In the same letter, “The Evolution of Man,” Dr. Wilson makes other strange confessions. Thus, he observes, in answer to the queries put to Knowledge, by “G. M.”:
“Has evolution effected any change in man? If so, what change? If not, why not?”... If we refuse to admit [as science does] that man was created a perfect being, and then became degraded, there exists only another supposition—that of evolution. If man has arisen from a savage to a civilized state, that surely is evolution. We do not yet know because such knowledge is difficult to acquire, if the human frame is subject to the same influences as those of lower animals. But there is little doubt that elevation from savagery to civilized life means and implies “evolution,”and that of considerable extent. Mentally, man's evolution cannot be doubted; the ever-widening sphere of thought has sprung from small and rude beginnings, like language itself. But man's ways of life, his power of adaptation to his surroundings, and countless other circumstances, have made the facts and course of his “evolution” very difficult to trace.

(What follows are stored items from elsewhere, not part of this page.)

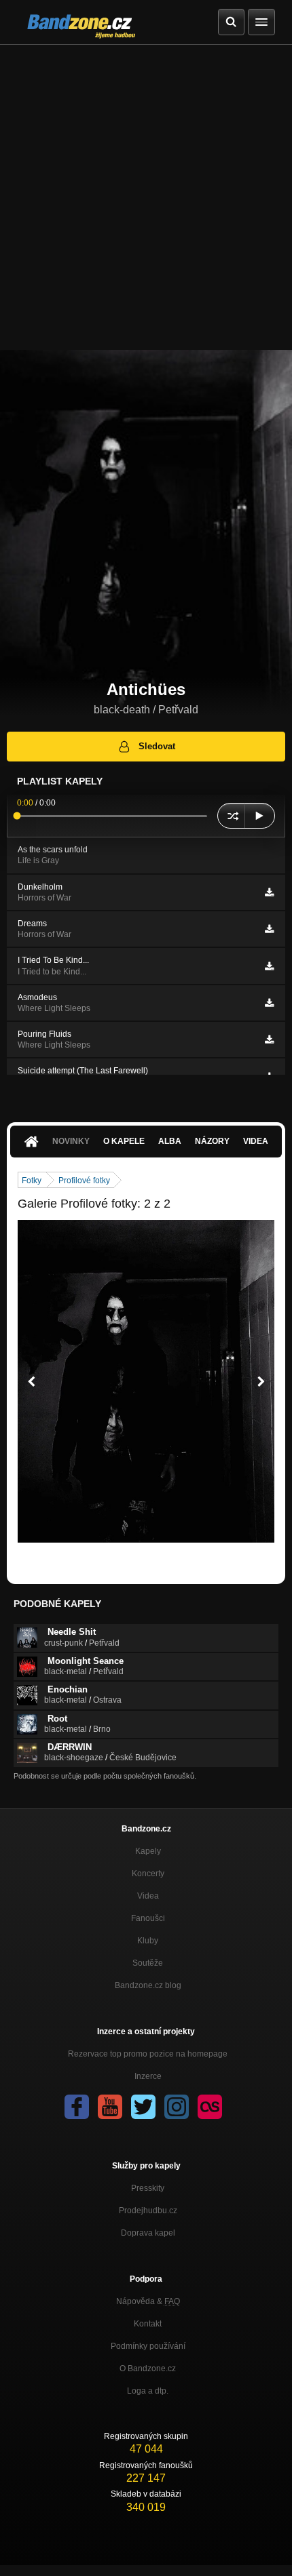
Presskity (147, 2188)
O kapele (124, 1141)
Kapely (148, 1851)
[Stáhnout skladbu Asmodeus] (269, 1003)
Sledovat (157, 746)
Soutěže (147, 1963)
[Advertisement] (146, 197)
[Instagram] (176, 2107)
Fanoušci (148, 1918)
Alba (169, 1141)
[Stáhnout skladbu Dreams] (269, 929)
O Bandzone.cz (148, 2368)
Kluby (147, 1940)
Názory (212, 1141)
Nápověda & (148, 2301)
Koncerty (148, 1873)
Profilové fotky (84, 1180)
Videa (255, 1141)
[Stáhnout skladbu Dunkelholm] (269, 892)
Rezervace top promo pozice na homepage (147, 2054)
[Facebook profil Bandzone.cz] (77, 2107)
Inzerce (148, 2076)
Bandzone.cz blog (148, 1985)
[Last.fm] (210, 2107)
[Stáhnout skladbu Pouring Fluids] (269, 1039)
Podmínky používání (148, 2346)
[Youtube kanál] (110, 2107)
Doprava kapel (148, 2233)
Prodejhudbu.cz (148, 2210)
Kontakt (148, 2324)
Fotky (31, 1180)
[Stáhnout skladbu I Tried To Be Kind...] (269, 966)
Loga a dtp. (147, 2391)
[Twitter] (143, 2107)
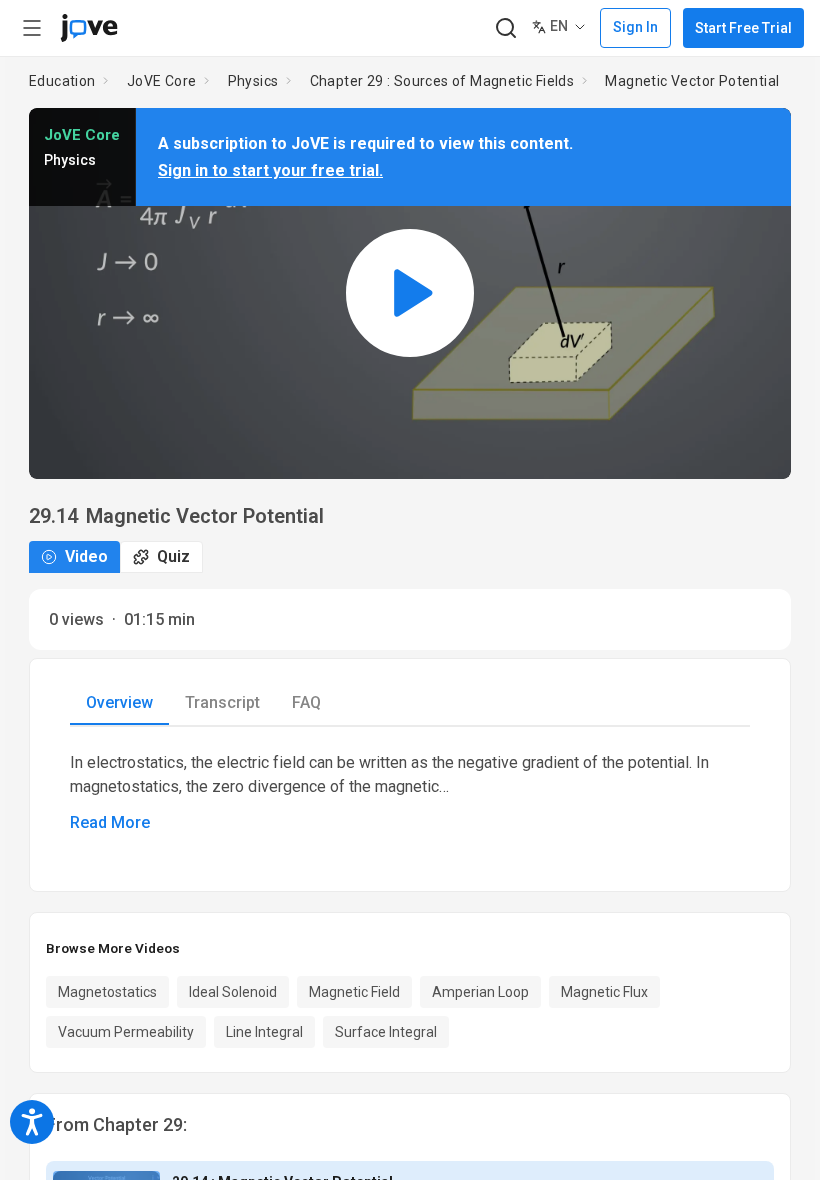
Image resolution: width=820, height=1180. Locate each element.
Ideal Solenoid (233, 992)
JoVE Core (162, 81)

This very difficulty ought to make the Evolutionists more cautious in their affirmations. But why is evolution impossible, if “man was created a perfect being, and then became degraded”? At best it can only apply to the outward, physical man. As remarked in Isis Unveiled, [pg 162] Darwin's evolution begins at the middle point, instead of commencing for man, as for everything else, from universals. The Aristotle-Baconian method may have its advantages, but it has, undeniably, already demonstrated its defects. Pythagoras and Plato, who proceeded from universals downwards, are now shown more learned, in the light of Modern Science, than was Aristotle. For the latter opposed and denounced the idea of the revolution of the Earth and even of its rotundity, when writing:
Almost all those who affirm that they have studied heaven in its uniformity, claim that the earth is in the centre, but the philosophers of the Italian School, otherwise called the Pythagoreans, teach entirely the contrary.
This, because the Pythagoreans were Initiates, and followed the deductive method. Whereas Aristotle, the father of the inductive system, complained of those who taught that:
The centre of our system was occupied by the sun, and the earth was only a star, which by a rotatory motion around the same centre, produces night and day.[354]
The same with regard to man. The theory taught in the Secret Doctrine, and now expounded, is the only one, which—without falling into the absurdity of a “miraculous” man created out of the dust of the earth, or the still greater fallacy of man evolving from a pinch of lime-salt, the ex-protoplasmic Moneron—can account for his appearance on Earth.